The majority of patients with mild to moderate obstructive sleep apnea (OSA) have more apneic events in the supine position, as compared with non supine position. The most commonly used definition for positional OSA stipulates that the Apnea-Hypopnea-Index (AHI) must be at least twice as high in the supine position as compared with non supine positions. OSA is a more common and well-described form of sleep-disordered breathing (SDB) than CSA. Indeed supine-related OSA is a dominant phenotype of OSA with a prevalence of 20%–60% in the general population.(2)

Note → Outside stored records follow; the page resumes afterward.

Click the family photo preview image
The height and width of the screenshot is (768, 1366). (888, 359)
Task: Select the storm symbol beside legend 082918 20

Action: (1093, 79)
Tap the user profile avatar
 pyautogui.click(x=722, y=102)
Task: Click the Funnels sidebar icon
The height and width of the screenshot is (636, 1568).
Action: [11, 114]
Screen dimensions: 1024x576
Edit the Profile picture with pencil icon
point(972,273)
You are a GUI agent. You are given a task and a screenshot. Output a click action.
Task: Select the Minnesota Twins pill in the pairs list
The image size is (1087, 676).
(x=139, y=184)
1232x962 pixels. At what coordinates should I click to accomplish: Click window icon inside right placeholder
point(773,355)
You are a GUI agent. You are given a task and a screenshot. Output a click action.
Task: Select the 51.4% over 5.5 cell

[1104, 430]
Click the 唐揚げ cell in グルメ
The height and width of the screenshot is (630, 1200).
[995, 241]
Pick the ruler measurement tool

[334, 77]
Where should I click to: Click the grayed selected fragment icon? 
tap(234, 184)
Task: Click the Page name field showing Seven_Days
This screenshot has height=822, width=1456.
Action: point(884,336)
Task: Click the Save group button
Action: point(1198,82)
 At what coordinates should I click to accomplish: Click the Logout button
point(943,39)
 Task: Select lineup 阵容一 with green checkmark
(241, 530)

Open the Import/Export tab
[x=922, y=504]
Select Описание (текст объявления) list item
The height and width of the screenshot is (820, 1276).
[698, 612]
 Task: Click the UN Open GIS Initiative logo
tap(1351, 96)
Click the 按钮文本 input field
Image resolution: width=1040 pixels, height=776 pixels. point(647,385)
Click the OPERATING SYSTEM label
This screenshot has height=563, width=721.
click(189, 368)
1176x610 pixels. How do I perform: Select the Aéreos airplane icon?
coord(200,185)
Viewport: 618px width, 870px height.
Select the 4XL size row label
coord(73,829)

It has been also reported that Cheyne-Stokes Respiration (CSR), a specific form of CSA characterized by a cyclic crescendo and decrescendo breathing pattern, is affected by body position during sleep. A study on patients with heart failure and CSR showed increasing severity of CSR in the supine position, with CSR becoming position-independent as cardiac dysfunction progressed.(3)There are few reports in the literature of positional central sleep apneas (PCSA) in patients without cardiac history or congestive heart failure (CHF). The association between CSA and positional sleep apnea (PSA) is also poorly understood.(4)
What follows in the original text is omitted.